Collected data:
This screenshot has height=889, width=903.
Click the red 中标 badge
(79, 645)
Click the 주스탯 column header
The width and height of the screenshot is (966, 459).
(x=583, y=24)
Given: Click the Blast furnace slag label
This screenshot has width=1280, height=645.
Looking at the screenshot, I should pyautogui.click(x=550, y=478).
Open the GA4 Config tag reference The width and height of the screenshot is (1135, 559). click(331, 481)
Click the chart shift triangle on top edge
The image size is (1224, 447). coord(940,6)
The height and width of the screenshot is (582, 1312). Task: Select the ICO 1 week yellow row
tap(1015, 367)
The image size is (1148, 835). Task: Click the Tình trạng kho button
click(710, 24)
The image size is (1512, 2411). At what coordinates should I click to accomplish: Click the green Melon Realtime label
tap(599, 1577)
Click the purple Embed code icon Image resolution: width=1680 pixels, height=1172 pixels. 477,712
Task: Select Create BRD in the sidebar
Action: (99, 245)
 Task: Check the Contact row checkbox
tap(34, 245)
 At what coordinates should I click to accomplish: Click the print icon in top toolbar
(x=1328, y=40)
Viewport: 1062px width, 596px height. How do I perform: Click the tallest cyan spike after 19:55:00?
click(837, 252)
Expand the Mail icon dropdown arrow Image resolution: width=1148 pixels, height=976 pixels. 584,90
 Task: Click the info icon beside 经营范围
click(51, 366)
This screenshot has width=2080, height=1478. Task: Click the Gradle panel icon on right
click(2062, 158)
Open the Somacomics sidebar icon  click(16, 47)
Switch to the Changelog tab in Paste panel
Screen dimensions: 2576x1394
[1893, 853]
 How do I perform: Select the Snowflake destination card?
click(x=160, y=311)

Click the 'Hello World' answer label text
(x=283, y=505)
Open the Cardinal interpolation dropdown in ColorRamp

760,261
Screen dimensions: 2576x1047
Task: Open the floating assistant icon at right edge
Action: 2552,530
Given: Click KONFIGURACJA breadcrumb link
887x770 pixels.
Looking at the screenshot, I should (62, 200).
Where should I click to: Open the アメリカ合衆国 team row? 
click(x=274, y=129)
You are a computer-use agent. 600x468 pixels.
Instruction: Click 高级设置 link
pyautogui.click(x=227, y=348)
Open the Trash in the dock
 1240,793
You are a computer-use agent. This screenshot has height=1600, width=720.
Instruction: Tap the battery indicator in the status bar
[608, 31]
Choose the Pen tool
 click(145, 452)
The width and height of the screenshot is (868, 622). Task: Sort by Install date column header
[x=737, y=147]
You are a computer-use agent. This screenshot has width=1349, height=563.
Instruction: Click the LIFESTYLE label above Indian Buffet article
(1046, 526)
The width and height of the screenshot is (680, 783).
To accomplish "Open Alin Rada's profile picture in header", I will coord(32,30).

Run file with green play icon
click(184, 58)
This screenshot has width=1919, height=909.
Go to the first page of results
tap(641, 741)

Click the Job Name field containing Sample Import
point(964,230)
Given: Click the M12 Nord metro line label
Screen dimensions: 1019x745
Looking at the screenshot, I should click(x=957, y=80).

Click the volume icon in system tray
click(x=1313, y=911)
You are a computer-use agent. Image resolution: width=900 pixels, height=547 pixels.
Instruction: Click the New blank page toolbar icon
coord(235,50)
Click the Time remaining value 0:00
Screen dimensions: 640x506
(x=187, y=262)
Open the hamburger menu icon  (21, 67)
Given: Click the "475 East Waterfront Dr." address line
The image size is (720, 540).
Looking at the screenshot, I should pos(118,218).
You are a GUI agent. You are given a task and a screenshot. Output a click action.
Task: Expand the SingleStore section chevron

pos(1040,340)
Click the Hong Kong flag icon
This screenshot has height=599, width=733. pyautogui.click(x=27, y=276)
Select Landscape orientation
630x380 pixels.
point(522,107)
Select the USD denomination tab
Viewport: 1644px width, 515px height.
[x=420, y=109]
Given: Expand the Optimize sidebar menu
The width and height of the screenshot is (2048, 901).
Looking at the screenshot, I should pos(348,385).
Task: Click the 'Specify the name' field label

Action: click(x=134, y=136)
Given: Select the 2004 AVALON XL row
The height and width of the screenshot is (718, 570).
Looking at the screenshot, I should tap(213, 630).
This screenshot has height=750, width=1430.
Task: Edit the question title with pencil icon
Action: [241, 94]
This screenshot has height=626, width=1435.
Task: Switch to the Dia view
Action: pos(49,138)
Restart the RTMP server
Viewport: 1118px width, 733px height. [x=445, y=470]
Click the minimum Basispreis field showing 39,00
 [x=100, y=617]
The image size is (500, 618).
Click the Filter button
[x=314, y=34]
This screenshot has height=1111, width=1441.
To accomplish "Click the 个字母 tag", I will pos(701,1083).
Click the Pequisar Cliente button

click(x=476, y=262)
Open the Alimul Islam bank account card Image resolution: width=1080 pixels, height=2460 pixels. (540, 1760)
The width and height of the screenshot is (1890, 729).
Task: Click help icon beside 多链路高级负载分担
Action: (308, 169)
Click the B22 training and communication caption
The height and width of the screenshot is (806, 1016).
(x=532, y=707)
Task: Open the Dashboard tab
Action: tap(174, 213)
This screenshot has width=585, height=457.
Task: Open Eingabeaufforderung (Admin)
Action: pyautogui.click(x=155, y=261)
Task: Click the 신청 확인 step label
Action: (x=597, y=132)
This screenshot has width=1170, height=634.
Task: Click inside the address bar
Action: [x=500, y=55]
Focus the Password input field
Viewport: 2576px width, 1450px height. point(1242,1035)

How to complete this task:
Would you set the entries down again, exactly as they were written?

Reply to the task:
This screenshot has height=889, width=903.
Click the red 中标 badge
(79, 645)
Click the 주스탯 column header
The width and height of the screenshot is (966, 459).
(x=583, y=24)
Given: Click the Blast furnace slag label
This screenshot has width=1280, height=645.
Looking at the screenshot, I should pyautogui.click(x=550, y=478).
Open the GA4 Config tag reference The width and height of the screenshot is (1135, 559). click(331, 481)
Click the chart shift triangle on top edge
The image size is (1224, 447). coord(940,6)
The height and width of the screenshot is (582, 1312). Task: Select the ICO 1 week yellow row
tap(1015, 367)
The image size is (1148, 835). Task: Click the Tình trạng kho button
click(710, 24)
The image size is (1512, 2411). At what coordinates should I click to accomplish: Click the green Melon Realtime label
tap(599, 1577)
Click the purple Embed code icon Image resolution: width=1680 pixels, height=1172 pixels. 477,712
Task: Select Create BRD in the sidebar
Action: (99, 245)
 Task: Check the Contact row checkbox
tap(34, 245)
 At what coordinates should I click to accomplish: Click the print icon in top toolbar
(x=1328, y=40)
Viewport: 1062px width, 596px height. How do I perform: Click the tallest cyan spike after 19:55:00?
click(837, 252)
Expand the Mail icon dropdown arrow Image resolution: width=1148 pixels, height=976 pixels. 584,90
 Task: Click the info icon beside 经营范围
click(51, 366)
This screenshot has width=2080, height=1478. Task: Click the Gradle panel icon on right
click(2062, 158)
Open the Somacomics sidebar icon  click(16, 47)
Switch to the Changelog tab in Paste panel
Screen dimensions: 2576x1394
[1893, 853]
 How do I perform: Select the Snowflake destination card?
click(x=160, y=311)

Click the 'Hello World' answer label text
(x=283, y=505)
Open the Cardinal interpolation dropdown in ColorRamp

760,261
Screen dimensions: 2576x1047
Task: Open the floating assistant icon at right edge
Action: 2552,530
Given: Click KONFIGURACJA breadcrumb link
887x770 pixels.
Looking at the screenshot, I should (62, 200).
Where should I click to: Open the アメリカ合衆国 team row? 
click(x=274, y=129)
You are a computer-use agent. 600x468 pixels.
Instruction: Click 高级设置 link
pyautogui.click(x=227, y=348)
Open the Trash in the dock
 1240,793
You are a computer-use agent. This screenshot has height=1600, width=720.
Instruction: Tap the battery indicator in the status bar
[608, 31]
Choose the Pen tool
 click(145, 452)
The width and height of the screenshot is (868, 622). Task: Sort by Install date column header
[x=737, y=147]
You are a computer-use agent. This screenshot has width=1349, height=563.
Instruction: Click the LIFESTYLE label above Indian Buffet article
(1046, 526)
The width and height of the screenshot is (680, 783).
To accomplish "Open Alin Rada's profile picture in header", I will coord(32,30).

Run file with green play icon
click(184, 58)
This screenshot has width=1919, height=909.
Go to the first page of results
tap(641, 741)

Click the Job Name field containing Sample Import
point(964,230)
Given: Click the M12 Nord metro line label
Screen dimensions: 1019x745
Looking at the screenshot, I should click(x=957, y=80).

Click the volume icon in system tray
click(x=1313, y=911)
You are a computer-use agent. Image resolution: width=900 pixels, height=547 pixels.
Instruction: Click the New blank page toolbar icon
coord(235,50)
Click the Time remaining value 0:00
Screen dimensions: 640x506
(x=187, y=262)
Open the hamburger menu icon  (21, 67)
Given: Click the "475 East Waterfront Dr." address line
The image size is (720, 540).
Looking at the screenshot, I should pos(118,218).
You are a GUI agent. You are given a task and a screenshot. Output a click action.
Task: Expand the SingleStore section chevron

pos(1040,340)
Click the Hong Kong flag icon
This screenshot has height=599, width=733. pyautogui.click(x=27, y=276)
Select Landscape orientation
630x380 pixels.
point(522,107)
Select the USD denomination tab
Viewport: 1644px width, 515px height.
[x=420, y=109]
Given: Expand the Optimize sidebar menu
The width and height of the screenshot is (2048, 901).
Looking at the screenshot, I should pos(348,385).
Task: Click the 'Specify the name' field label

Action: click(x=134, y=136)
Given: Select the 2004 AVALON XL row
The height and width of the screenshot is (718, 570).
Looking at the screenshot, I should tap(213, 630).
This screenshot has height=750, width=1430.
Task: Edit the question title with pencil icon
Action: [241, 94]
This screenshot has height=626, width=1435.
Task: Switch to the Dia view
Action: pos(49,138)
Restart the RTMP server
Viewport: 1118px width, 733px height. [x=445, y=470]
Click the minimum Basispreis field showing 39,00
 [x=100, y=617]
The image size is (500, 618).
Click the Filter button
[x=314, y=34]
This screenshot has height=1111, width=1441.
To accomplish "Click the 个字母 tag", I will pos(701,1083).
Click the Pequisar Cliente button

click(x=476, y=262)
Open the Alimul Islam bank account card Image resolution: width=1080 pixels, height=2460 pixels. (540, 1760)
The width and height of the screenshot is (1890, 729).
Task: Click help icon beside 多链路高级负载分担
Action: (308, 169)
Click the B22 training and communication caption
The height and width of the screenshot is (806, 1016).
(x=532, y=707)
Task: Open the Dashboard tab
Action: tap(174, 213)
This screenshot has width=585, height=457.
Task: Open Eingabeaufforderung (Admin)
Action: pyautogui.click(x=155, y=261)
Task: Click the 신청 확인 step label
Action: (x=597, y=132)
This screenshot has width=1170, height=634.
Task: Click inside the address bar
Action: [x=500, y=55]
Focus the Password input field
Viewport: 2576px width, 1450px height. point(1242,1035)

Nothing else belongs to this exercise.